The denial/double clichés prevail: Mr. Hoover abhorred the different because he knew he himself was. At an early age, he went to a therapist so he could be “cured” of his homosexuality, as if it were a migraine that could be cured with an aspirin. He led such a miserable life, lonely and bitter and prone to the Mafia’s threat of blackmail because he loathed his sexual orientation. In the process, he hated himself. He tried to fool himself, and failed. It’s called internalized homophobia.

But he did succeed, though, in fooling generations of Americans, six presidents, and both houses of Congress, the entire media machine, with his campaigns for political orthodoxy and against cultural pluralism. Ironically, this potent brew was mixed with his incessant drive (no pun intended) for sexual continence. Thus, while he was tangling with the ghosts in his closet, he was also running on parallel tracks: in a position of power and privilege, he lost no time in destroying those who were different, like him. The most homophobic people I know are closet homosexuals themselves. Loudly they proclaim order, an adherence to what is natural (however they construct the notion of “natural”), the true and straight path. When your TV host, government official or even religious leader (especially of the Fundamentalist variety) begins babbling against homosexuality, watch out. He just wants to throw stones at mirrors, not knowing that glass shards can still reflect hidden images.

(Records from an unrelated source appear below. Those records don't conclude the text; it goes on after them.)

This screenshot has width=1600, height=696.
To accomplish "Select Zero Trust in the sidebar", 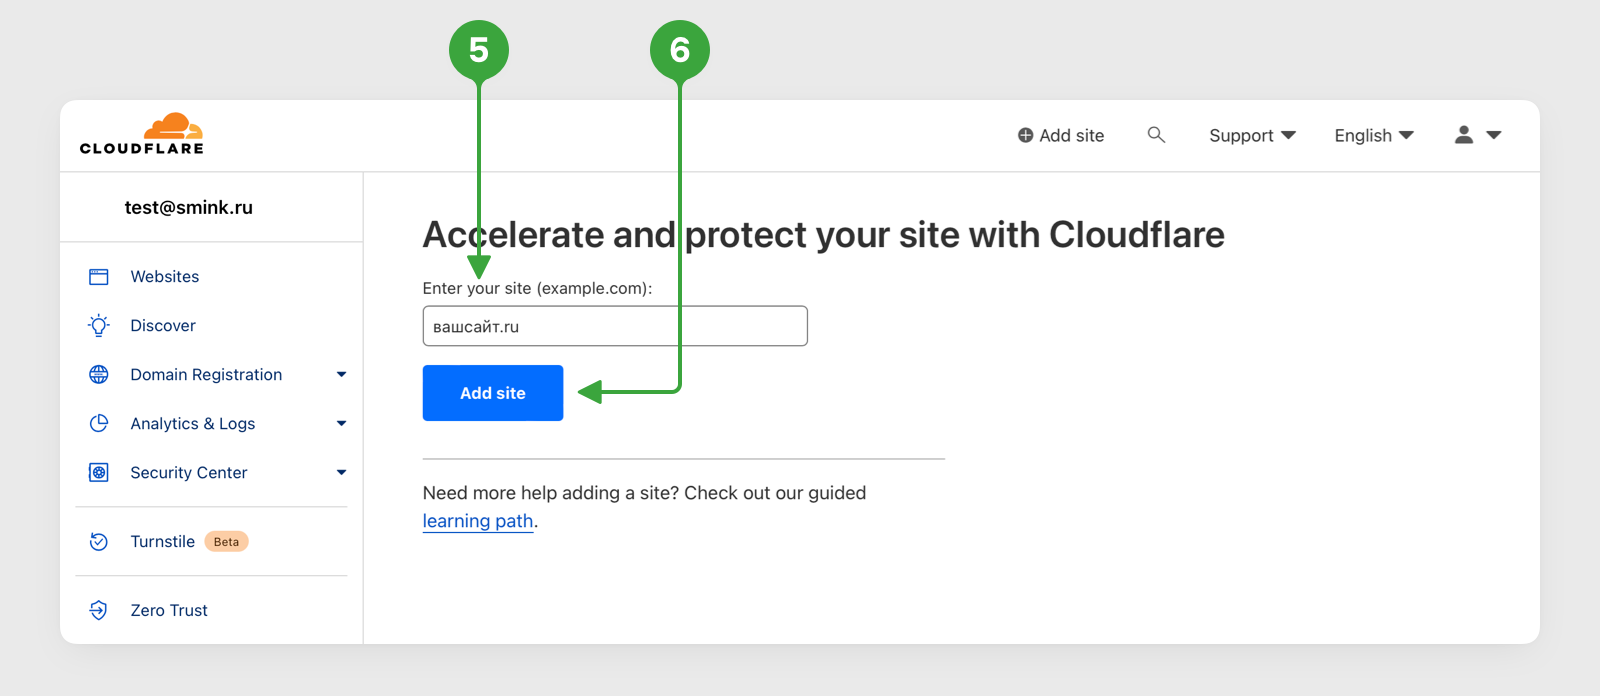I will [169, 610].
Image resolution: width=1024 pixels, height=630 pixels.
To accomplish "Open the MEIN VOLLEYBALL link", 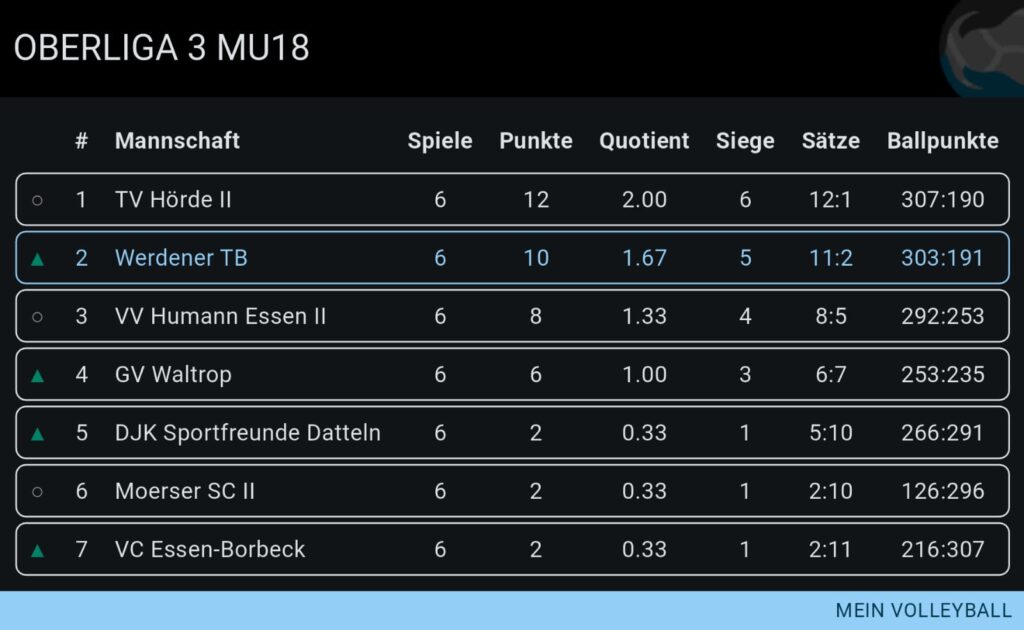I will (923, 610).
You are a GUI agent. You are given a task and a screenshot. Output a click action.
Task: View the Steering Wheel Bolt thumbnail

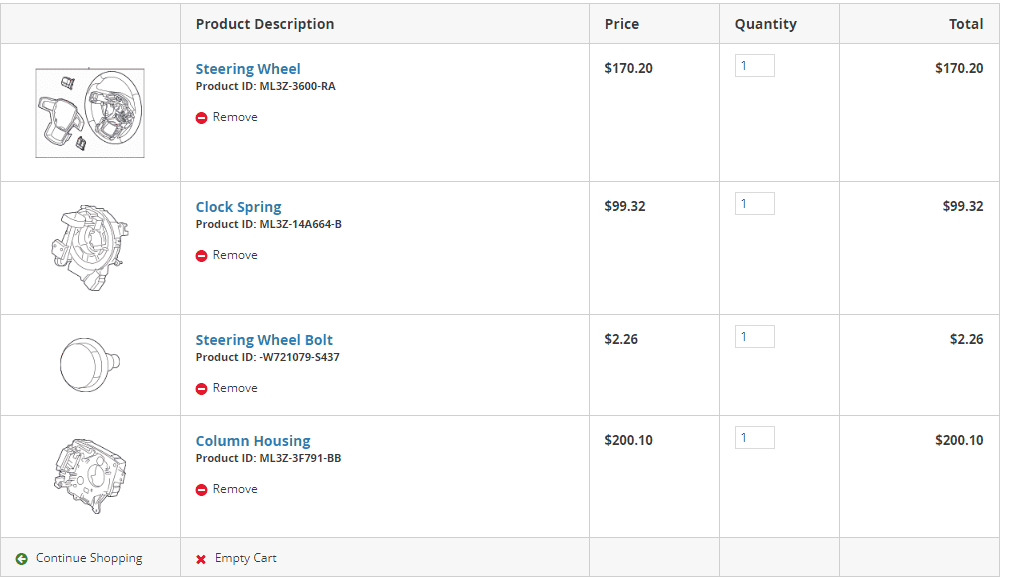90,364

Mr. Summers’ book drives home for us what we already know, that “repression” can indeed be dangerous to one’s (mental) health. It makes you stiff. It makes you feel everybody is watching you. It stunts you so. It limits the horizons of your dreams. As the British writer Angela Carter said, the horror of the closet is one of the worst things you can wish on somebody.

Perhaps if Mr. Hoover had come out, he would have had less of his, hmmm, missionary zeal, and he would have been happier. The ugliness and contempt in the closet would never have leaked out in his life, and in our memory of him.

And perhaps he would have had a gaggle of friends to camp it up with — and they would have taught him finally what it meant to have taste.